No, it's not ok to hit up someone who's just had financial loss for money in any circumstances. Business, go to a bank for a business loan. Financial trouble, get a personal loan from the bank. If they can't get those, they're a huge financial risk and entitled and selfish.

IidentifyastheGrinch · 26/12/2025 14:19

Kimura · 26/12/2025 13:39

It's one think to ask a friend for money if you're in financial trouble, or to invest in your business...but I can't imagine what must be going on in a person's head for them to think it's acceptable to ask a friend to 'financially support them'.

It's never ok to ask a friend for money! Especially not a recently widowed friend

Kimura · 26/12/2025 14:24

IidentifyastheGrinch · 26/12/2025 14:19

It's never ok to ask a friend for money! Especially not a recently widowed friend

Obviously not someone who's been recently widowed!
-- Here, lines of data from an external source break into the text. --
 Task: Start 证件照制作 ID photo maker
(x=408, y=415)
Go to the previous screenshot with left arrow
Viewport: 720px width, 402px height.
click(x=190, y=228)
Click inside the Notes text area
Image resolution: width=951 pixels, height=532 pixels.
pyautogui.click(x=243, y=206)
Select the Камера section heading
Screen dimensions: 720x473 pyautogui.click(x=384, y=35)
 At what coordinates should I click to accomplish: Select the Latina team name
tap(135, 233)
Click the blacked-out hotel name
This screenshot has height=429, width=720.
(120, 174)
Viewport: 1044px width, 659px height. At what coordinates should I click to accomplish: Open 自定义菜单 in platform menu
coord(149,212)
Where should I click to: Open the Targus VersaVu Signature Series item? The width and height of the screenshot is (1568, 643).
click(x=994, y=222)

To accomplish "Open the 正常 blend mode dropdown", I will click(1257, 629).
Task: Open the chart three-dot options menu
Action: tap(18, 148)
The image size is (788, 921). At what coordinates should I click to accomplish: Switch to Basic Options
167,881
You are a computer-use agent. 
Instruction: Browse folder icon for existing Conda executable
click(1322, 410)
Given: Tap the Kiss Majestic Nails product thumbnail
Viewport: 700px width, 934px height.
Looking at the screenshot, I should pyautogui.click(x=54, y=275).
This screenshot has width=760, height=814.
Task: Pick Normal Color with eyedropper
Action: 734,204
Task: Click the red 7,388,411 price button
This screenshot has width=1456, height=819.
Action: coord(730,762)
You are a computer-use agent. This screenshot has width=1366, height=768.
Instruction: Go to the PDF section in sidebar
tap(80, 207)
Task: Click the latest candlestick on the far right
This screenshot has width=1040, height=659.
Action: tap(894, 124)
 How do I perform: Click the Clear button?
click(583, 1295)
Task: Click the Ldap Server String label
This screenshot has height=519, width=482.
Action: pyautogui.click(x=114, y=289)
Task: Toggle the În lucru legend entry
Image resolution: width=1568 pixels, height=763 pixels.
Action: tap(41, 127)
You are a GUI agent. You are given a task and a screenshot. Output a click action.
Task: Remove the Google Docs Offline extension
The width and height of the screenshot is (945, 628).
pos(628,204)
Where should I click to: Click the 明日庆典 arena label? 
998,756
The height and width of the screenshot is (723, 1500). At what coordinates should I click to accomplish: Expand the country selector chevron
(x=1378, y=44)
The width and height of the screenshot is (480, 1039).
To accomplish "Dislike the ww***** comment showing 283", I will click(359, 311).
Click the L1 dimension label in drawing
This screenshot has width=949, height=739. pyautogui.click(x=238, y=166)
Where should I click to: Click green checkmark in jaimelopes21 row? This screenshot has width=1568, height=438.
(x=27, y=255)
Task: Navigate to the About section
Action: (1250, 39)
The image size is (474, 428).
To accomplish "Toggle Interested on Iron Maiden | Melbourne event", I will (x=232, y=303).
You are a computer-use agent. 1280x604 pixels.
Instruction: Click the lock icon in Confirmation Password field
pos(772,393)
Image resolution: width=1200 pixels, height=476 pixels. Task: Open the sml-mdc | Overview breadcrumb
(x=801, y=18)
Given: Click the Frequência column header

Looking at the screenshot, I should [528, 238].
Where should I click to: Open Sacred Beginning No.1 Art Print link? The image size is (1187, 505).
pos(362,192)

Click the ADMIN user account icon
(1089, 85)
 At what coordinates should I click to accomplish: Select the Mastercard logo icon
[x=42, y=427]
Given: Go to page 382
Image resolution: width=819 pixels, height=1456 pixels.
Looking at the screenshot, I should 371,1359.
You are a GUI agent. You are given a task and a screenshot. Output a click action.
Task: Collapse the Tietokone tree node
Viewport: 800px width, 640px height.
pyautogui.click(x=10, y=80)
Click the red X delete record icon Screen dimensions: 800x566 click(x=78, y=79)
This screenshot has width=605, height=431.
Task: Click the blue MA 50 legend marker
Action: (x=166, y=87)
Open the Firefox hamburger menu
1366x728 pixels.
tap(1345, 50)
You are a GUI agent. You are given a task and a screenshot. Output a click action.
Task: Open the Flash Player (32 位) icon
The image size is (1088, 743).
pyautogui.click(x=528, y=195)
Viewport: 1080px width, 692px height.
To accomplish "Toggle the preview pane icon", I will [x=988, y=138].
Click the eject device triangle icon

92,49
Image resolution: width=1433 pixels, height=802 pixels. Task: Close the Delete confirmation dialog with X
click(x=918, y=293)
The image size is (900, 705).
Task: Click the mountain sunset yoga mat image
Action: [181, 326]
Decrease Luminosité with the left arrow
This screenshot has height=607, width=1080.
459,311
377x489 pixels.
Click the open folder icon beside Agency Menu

But I wouldn't go as far as to say that there are no circumstances in which it's ok to ask a friend for money.

Kimura · 26/12/2025 14:25

outerspacepotato · 26/12/2025 14:12

It is NOT ok to ask a widow for money. Period.

A widow has just gone through a devastating loss and has gone from 2 incomes to one. They've had funeral or cremation and possibly burial expenses. They might have had income drains due to health care expenses. They still have a family to support on one less income and they're single parenting if they have kids.

No, it's not ok to hit up someone who's just had financial loss for money in any circumstances. Business, go to a bank for a business loan. Financial trouble, get a personal loan from the bank. If they can't get those, they're a huge financial risk and entitled and selfish.

It is NOT ok to ask a widow for money. Period.

Obviously...which is why I didn't suggest it was.

MO0N · 26/12/2025 14:31

OP, she's a grifter who thought you would be an easy mark because you're vulnerable due to bereavement.

outerspacepotato · 26/12/2025 17:09

Kimura · 26/12/2025 14:25

It is NOT ok to ask a widow for money. Period.

Obviously...which is why I didn't suggest it was.

You said

It's one think to ask a friend for money if you're in financial trouble, or to invest in your business..

It's the same thing. Your wording implied those situations are fine to hit up a widow for money and they're not.

Many widows are in financial trouble themselves.

See how you feel when your husband dies and greedy assholes are hitting you up for money because they have no intention of paying you back where defaulting on the bank would cause trouble or they're such a bad risk the bank says no.

Kimura · 26/12/2025 17:23

outerspacepotato · 26/12/2025 17:09

You said

It's one think to ask a friend for money if you're in financial trouble, or to invest in your business..

It's the same thing. Your wording implied those situations are fine to hit up a widow for money and they're not.

Many widows are in financial trouble themselves.

See how you feel when your husband dies and greedy assholes are hitting you up for money because they have no intention of paying you back where defaulting on the bank would cause trouble or they're such a bad risk the bank says no.

It's the same thing. Your wording implied those situations are fine to hit up a widow for money and they're not.

I didn't mention widows at all, what on earth are you talking about? I gave two hypothetical scenarios in which it might be acceptable for someone to ask a friend for money.

What a ridiculous leap 😅

See how you feel when your husband dies and greedy assholes are hitting you up for money because they have no intention of paying you back where defaulting on the bank would cause trouble or they're such a bad risk the bank says no.

You're arguing a point that hasn't been made. How odd.

Silverbirchleaf · 15/01/2026 13:50

@winterhaze out if curiosity, what was the outcome?